◆ The task
If a line comes after the one containing "April 28, 2026 (708, 714)", leave it out; copy every line before it, and that line too, exactly as written, starting from the first line of the entries.
--- Data in this exercise ---
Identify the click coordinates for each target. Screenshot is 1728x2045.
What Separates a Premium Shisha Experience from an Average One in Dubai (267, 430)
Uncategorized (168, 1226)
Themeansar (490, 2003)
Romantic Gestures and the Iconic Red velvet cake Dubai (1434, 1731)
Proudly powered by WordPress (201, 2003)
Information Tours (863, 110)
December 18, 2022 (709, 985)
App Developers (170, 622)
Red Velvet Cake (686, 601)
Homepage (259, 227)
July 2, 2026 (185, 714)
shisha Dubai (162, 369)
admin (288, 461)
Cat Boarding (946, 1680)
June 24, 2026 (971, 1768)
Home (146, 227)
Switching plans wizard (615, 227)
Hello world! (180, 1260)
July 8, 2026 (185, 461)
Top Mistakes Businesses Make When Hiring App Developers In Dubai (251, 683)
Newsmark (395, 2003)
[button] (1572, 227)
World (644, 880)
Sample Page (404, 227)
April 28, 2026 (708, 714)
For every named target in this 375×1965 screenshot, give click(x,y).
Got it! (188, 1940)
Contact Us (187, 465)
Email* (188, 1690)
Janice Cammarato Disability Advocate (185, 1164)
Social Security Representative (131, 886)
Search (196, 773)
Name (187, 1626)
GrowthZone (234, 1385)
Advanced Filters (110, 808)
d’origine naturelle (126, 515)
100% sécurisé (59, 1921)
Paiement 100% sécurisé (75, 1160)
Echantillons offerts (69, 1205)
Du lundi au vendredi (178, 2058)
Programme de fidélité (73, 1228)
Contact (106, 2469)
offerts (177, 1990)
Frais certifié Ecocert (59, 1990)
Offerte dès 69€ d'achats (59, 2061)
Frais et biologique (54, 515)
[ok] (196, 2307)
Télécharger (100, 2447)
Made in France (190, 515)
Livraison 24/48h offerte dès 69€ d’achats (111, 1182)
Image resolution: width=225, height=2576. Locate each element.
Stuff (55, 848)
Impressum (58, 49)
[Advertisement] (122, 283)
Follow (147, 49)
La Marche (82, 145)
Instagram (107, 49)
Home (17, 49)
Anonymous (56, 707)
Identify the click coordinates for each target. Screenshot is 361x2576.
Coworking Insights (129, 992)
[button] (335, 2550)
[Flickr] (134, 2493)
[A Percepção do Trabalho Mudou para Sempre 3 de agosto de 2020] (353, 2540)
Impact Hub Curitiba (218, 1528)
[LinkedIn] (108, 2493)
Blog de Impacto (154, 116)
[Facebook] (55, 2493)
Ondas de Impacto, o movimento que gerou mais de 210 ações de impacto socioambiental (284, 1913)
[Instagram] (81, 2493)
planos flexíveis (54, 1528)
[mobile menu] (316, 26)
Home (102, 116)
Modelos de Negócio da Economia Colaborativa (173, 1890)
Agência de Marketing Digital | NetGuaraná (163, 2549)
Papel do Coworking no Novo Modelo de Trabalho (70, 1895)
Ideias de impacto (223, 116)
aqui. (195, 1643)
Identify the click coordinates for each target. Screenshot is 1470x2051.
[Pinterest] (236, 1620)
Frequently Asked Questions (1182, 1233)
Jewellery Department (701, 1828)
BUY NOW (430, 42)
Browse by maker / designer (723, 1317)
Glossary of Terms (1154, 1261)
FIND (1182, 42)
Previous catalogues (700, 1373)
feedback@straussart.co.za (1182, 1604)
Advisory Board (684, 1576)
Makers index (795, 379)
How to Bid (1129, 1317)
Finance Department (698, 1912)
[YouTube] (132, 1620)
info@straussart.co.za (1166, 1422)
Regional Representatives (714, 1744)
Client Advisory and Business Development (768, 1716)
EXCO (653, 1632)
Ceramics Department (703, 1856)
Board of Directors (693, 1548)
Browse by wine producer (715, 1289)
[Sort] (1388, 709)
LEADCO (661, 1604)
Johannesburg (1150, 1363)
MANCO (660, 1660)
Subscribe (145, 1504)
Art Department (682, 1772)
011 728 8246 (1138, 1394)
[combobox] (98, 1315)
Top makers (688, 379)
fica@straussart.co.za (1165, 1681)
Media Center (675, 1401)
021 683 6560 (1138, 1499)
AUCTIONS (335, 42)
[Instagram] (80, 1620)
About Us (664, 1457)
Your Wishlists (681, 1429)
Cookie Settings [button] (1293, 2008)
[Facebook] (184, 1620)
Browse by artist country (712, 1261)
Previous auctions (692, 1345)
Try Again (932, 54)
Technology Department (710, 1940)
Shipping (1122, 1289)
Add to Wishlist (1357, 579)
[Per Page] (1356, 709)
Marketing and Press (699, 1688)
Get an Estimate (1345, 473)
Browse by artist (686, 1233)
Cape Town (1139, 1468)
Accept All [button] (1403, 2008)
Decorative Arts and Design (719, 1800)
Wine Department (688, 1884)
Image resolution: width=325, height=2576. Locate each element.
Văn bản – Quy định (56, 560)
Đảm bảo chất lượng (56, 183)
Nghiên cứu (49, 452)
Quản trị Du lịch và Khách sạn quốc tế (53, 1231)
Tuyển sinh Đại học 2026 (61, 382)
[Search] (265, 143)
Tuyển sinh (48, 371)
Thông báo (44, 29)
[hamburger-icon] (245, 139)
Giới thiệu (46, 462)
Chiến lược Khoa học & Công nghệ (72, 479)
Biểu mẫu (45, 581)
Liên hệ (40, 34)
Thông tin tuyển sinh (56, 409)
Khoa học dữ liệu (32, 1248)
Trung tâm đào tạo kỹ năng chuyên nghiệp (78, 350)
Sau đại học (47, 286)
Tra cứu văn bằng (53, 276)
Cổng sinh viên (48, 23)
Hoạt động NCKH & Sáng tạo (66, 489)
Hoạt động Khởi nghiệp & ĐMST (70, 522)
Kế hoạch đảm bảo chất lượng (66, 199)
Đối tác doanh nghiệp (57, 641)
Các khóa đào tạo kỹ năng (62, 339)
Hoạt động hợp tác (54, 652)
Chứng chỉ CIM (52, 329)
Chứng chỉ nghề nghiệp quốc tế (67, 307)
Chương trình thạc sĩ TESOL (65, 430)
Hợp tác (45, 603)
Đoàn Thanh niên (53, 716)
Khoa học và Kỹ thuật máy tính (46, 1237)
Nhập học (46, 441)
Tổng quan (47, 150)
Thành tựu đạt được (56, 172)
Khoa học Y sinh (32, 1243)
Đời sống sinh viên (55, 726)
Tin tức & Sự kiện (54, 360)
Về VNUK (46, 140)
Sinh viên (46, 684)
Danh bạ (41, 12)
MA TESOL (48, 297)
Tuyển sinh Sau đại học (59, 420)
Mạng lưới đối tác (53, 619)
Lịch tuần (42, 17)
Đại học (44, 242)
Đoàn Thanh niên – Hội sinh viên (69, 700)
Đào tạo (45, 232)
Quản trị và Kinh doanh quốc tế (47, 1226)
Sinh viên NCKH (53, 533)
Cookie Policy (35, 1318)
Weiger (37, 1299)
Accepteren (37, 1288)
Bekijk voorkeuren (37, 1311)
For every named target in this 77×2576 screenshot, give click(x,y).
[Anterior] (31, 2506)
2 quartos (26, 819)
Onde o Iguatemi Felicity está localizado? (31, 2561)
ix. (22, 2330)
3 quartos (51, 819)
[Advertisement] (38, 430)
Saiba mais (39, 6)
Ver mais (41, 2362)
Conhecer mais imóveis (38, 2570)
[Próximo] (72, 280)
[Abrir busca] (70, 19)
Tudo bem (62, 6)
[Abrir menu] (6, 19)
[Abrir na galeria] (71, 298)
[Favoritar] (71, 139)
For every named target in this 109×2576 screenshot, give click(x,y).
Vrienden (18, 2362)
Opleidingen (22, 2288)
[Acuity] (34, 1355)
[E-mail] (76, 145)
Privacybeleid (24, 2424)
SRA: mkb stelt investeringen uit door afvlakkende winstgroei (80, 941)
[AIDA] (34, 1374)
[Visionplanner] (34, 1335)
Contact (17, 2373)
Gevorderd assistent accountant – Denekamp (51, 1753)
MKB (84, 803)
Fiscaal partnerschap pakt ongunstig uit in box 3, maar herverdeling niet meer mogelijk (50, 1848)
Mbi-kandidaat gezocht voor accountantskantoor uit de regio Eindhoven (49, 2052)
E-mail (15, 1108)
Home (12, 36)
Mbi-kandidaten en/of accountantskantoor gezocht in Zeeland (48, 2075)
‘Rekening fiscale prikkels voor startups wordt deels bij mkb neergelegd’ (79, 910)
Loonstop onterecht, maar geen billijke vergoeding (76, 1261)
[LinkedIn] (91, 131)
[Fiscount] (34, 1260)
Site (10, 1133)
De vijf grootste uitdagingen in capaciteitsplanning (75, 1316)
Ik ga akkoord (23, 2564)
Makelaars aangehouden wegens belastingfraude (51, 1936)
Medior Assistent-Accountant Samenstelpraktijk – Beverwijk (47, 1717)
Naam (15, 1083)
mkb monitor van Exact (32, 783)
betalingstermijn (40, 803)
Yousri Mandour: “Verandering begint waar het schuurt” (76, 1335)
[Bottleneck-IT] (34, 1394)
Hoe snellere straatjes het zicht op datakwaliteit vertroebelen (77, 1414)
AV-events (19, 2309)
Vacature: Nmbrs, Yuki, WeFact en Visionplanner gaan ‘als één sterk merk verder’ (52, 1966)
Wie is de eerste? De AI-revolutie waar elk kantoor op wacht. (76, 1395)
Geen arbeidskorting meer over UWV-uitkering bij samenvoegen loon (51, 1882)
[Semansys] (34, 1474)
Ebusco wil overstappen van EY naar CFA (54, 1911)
---
◆ Solution
Identify the click coordinates for each target. Screenshot is 1728x2045.
What Separates a Premium Shisha Experience from an Average One in Dubai (267, 430)
Uncategorized (168, 1226)
Themeansar (490, 2003)
Romantic Gestures and the Iconic Red velvet cake Dubai (1434, 1731)
Proudly powered by WordPress (201, 2003)
Information Tours (863, 110)
December 18, 2022 (709, 985)
App Developers (170, 622)
Red Velvet Cake (686, 601)
Homepage (259, 227)
July 2, 2026 (185, 714)
shisha Dubai (162, 369)
admin (288, 461)
Cat Boarding (946, 1680)
June 24, 2026 (971, 1768)
Home (146, 227)
Switching plans wizard (615, 227)
Hello world! (180, 1260)
July 8, 2026 (185, 461)
Top Mistakes Businesses Make When Hiring App Developers In Dubai (251, 683)
Newsmark (395, 2003)
[button] (1572, 227)
World (644, 880)
Sample Page (404, 227)
April 28, 2026 (708, 714)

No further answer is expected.